▶ Tasks to perform:
1: Do the following statements agree with the review of The Unexpected Universe? For each, answer yes or no and quote the words from the review that decide it. (a) Eiseley was born in Lincoln. (b) The Unexpected Universe is made up of twelve essays. (c) The remembered junkman stood at the corner of R and 13th in 1933.
2: Rewrite the passage of the review of The Unexpected Universe from "Eiseley is a" up to and including "for the reader.", putting "captivating" in place of "compelling".

▶ Excerpted text:
++++++++++

Friday Reads: The Unexpected Universe, by Loren Eiseley

If a Mount Rushmore of Nebraska literary figures were ever to be carved into the Dakota sandstone through which Lincoln’s Salt Creek flows, the bespectacled visage of Loren Eiseley would have to be considered for inclusion. Eiseley (1907 – 1977), a renowned paleontologist, anthropologist, poet, and science writer, was born in Lincoln and spent his formative years here (his early childhood home on South Street still stands and there is a Lincoln City Libraries branch named after him), establishing a lifelong pattern of wandering widely, often alone, and investigating what nature revealed to him.

Eiseley is a compelling writer because his interpretation of these clues is always an amalgam of hard science knowledge, compassionate humanism, and a sort of stoic poetry that often seems to stop just short of surrendering to the void. This is particularly true of the ten essays that comprise his 1969 book, The Unexpected Universe. Each essay is a set piece built around some image or experience that has profoundly affected Eiseley, and he spends the essay turning his scientific eye inward — examining his own emotional strata and why he is, to use modern parlance, so “shook” — and outward, drawing upon a classical set of allusions that include Plato, Shakespeare, Darwin, Emerson, Thoreau and others to frame the piece in context for the reader.

Similar to the transcendentalist modes of Thoreau and Emerson, being alive in human form is ultimately a cosmic mystery for Eiseley, and life is a quest for meaning. These essays suggest that this meaning or understanding tends to emerge in coded disguise, such as the letter-like markings of an alphabet shell, a suddenly recalled memory of a “junkman” and his horse-drawn cart at the corner of R and 13th in 1923, or a giant cecropia moth that invades an outdoor theatrical play staged under the lights. These sparks of connection with the rest of the universe are fleeting, leaving the author perhaps even more alone than he realized before.

++++++++++

▶ Data:

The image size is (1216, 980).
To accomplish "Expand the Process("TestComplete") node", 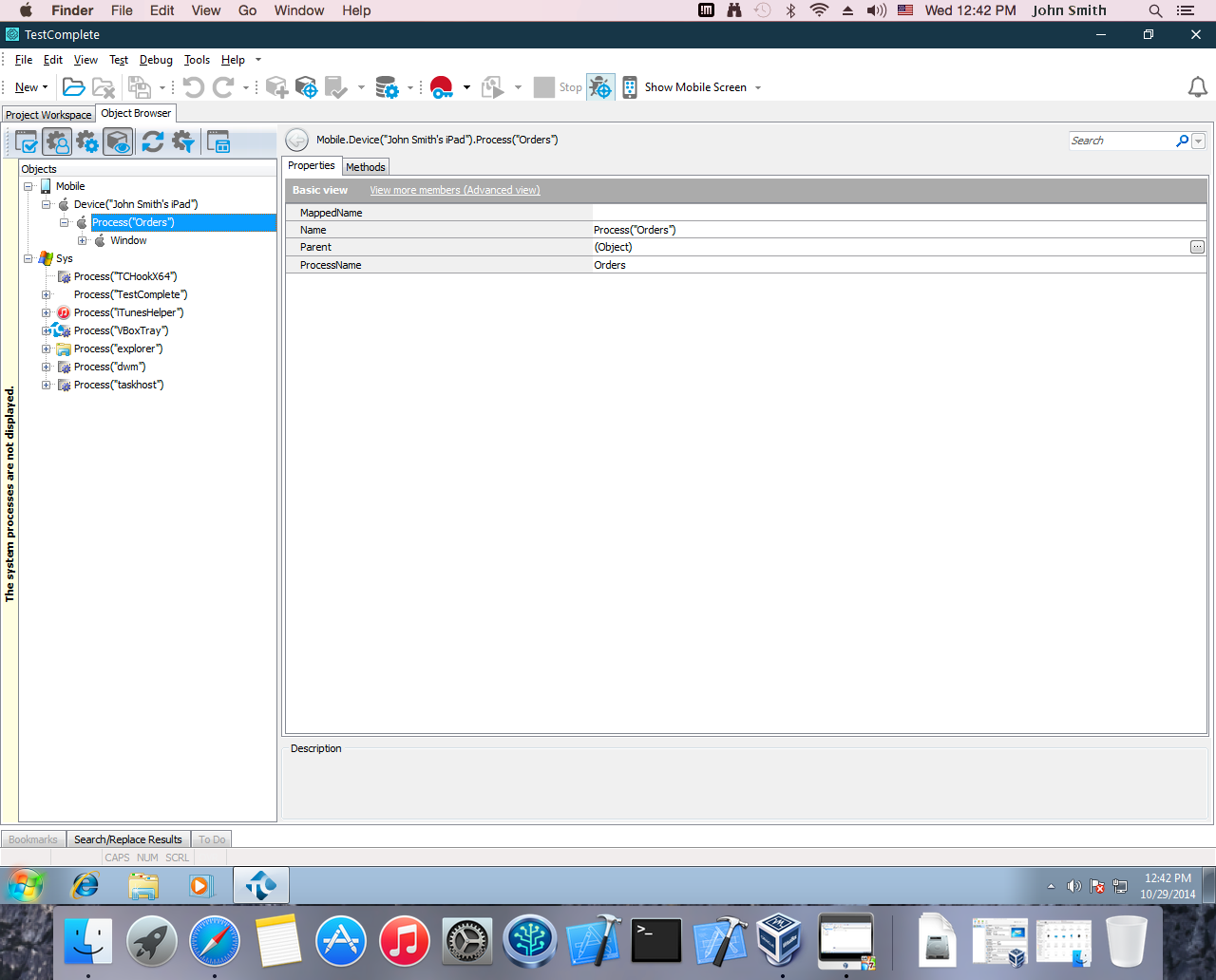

++++++++++

▶ Task-by-task results:
1:
(a) Yes: "was born in Lincoln and spent his formative years here"
(b) No: "the ten essays that comprise his 1969 book, The Unexpected Universe"
(c) No: "at the corner of R and 13th in 1923"

2:
Eiseley is a captivating writer because his interpretation of these clues is always an amalgam of hard science knowledge, compassionate humanism, and a sort of stoic poetry that often seems to stop just short of surrendering to the void. This is particularly true of the ten essays that comprise his 1969 book, The Unexpected Universe. Each essay is a set piece built around some image or experience that has profoundly affected Eiseley, and he spends the essay turning his scientific eye inward — examining his own emotional strata and why he is, to use modern parlance, so “shook” — and outward, drawing upon a classical set of allusions that include Plato, Shakespeare, Darwin, Emerson, Thoreau and others to frame the piece in context for the reader.